▶ [Activities]:
(A) From the NICE lipid-lowering summary, return the passage that begins with the words containing "It's the baseline" and ends with "mortality. (LOE = 5)", copied word for word.
(B) Answer these questions using the NICE lipid-lowering summary:
(i) What 10-year risk should patients without heart disease have before treatment is started?
(ii) What study design is listed?
(iii) In which journal and year was the referenced guidance summary published?
(C) Extend the NICE lipid-lowering summary, picking up after its last line.

▶ [Exercise text]:
=== Begin Enclosure ===

NICE guidelines for lipid lowering

Clinical Question

What does the British National Institute of Clinical Effectiveness (NICE) recommend regarding the treatment of patients at risk for cardiovascular disease and elevated lipid levels?

Bottom Line

It's the baseline risk, not the baseline lipid levels, that is of primary importance when making decisions about lipid lowering treatment, according to NICE. For patients with elevated lipids but without heart disease, the guidelines suggest initiating treatment only if patients have a 10-year risk of 20%. A calculator is available to calculate this risk in Essential Evidence Plus. For this primary prevention, they suggest a hands-off approach of treating with simvastatin 40 mg daily and not checking follow-up cholesterol. For patients with heart disease, they suggest starting with the same dose but checking response and increasing the dose when necessary. They apply these guidelines to men and women, though cholesterol treatment in women has not been shown to be decrease mortality. (LOE = 5)

Reference

Cooper A, O'Flynn N. Risk assessment and lipid modification for primary and secondary prevention of cardiovascular disease: summary of NICE guidance. BMJ 2008;336:1246-1248.  [PMID:18511800]

Study Design

Practice guideline

Funding

Government

Setting

Various (guideline)

=== End Enclosure ===

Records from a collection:
=== Begin Enclosure ===

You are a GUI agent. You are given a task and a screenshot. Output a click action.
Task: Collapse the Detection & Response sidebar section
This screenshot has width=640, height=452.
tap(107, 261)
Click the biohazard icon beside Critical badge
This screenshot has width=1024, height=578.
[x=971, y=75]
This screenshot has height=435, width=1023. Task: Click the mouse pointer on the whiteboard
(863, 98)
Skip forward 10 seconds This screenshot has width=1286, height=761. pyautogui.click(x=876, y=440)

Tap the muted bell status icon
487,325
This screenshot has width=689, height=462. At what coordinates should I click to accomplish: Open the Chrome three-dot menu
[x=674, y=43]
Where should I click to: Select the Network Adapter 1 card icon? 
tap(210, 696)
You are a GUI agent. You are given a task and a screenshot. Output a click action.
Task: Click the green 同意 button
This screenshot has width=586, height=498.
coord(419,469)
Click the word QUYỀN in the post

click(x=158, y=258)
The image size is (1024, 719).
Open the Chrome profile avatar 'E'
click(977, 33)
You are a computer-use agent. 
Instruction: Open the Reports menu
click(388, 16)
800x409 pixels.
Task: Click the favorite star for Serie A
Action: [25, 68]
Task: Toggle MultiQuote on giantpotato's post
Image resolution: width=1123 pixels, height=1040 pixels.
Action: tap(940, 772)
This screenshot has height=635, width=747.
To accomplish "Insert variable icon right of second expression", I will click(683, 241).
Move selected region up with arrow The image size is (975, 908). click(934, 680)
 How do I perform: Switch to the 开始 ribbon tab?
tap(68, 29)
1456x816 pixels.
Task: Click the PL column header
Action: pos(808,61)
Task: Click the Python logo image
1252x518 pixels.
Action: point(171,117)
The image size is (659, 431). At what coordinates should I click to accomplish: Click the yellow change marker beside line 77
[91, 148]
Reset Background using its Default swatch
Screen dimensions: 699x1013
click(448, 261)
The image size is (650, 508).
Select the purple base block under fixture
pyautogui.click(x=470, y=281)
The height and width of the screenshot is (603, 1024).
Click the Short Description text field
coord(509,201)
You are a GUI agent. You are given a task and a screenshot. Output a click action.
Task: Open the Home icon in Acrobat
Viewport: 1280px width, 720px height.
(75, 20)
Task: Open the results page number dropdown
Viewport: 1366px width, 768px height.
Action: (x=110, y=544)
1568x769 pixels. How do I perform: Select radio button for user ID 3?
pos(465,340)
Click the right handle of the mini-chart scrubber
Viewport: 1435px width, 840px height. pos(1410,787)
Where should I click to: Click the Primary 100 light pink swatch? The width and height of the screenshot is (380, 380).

=== End Enclosure ===

▶ [Responses to the tasks]:
(A)
It's the baseline risk, not the baseline lipid levels, that is of primary importance when making decisions about lipid lowering treatment, according to NICE. For patients with elevated lipids but without heart disease, the guidelines suggest initiating treatment only if patients have a 10-year risk of 20%. A calculator is available to calculate this risk in Essential Evidence Plus. For this primary prevention, they suggest a hands-off approach of treating with simvastatin 40 mg daily and not checking follow-up cholesterol. For patients with heart disease, they suggest starting with the same dose but checking response and increasing the dose when necessary. They apply these guidelines to men and women, though cholesterol treatment in women has not been shown to be decrease mortality. (LOE = 5)

(B)
(i) 20%
(ii) Practice guideline
(iii) BMJ, 2008

(C)
Synopsis

The British NICE guidelines are derived from systematic reviews, supplemented, when minimal evidence is available, with recommendations based on expert opinion. These guidelines move away from "if cholesterol is high, lower it" to a more nuanced approach, focusing on patients' risk for CV disease. This approach makes sense, given that most people would not qualify for the studies that have been conducted on cholesterol-lowering drugs (Arch Intern Med 2001;161:949-54). For patients without pre-existing heart disease, the guidelines emphasize establishing their 10 year risk using a calculator based on the Framingham data (see Essential Evidence Plus) and treating only patients with a risk level of at least 20%. Adding their own spin to this risk calculation, they suggest increasing the risk estimate by 1.5 if the patient has one first-degree relative with premature heart disease, and doubling it if they have two first-degree relatives with premature heart disease. In a much more hands-off approach, the guidelines suggest treating patients meeting with this criteria with simvastatin 40 mg and -- ! -- not checking response to therapy or increasing the dose. Adopting this approach will require quite a culture change in the U.S. For secondary prevention in patients with pre-existing heart disease, the guidelines suggest starting with simvastatin 40 mg daily and increasing the dose if the patient's total cholesterol does not decrease to < 155 mg/dl (4.0 mmol/l) or low density lipoprotein <77 mg/dl (2.0 mmol/l). The guidelines suggest these approaches for men and women, even though cholesterol lowering has not been shown to be decrease mortality in women (JAMA. 2004;291:2243-2252, Lancet 2007; 369: 168-169).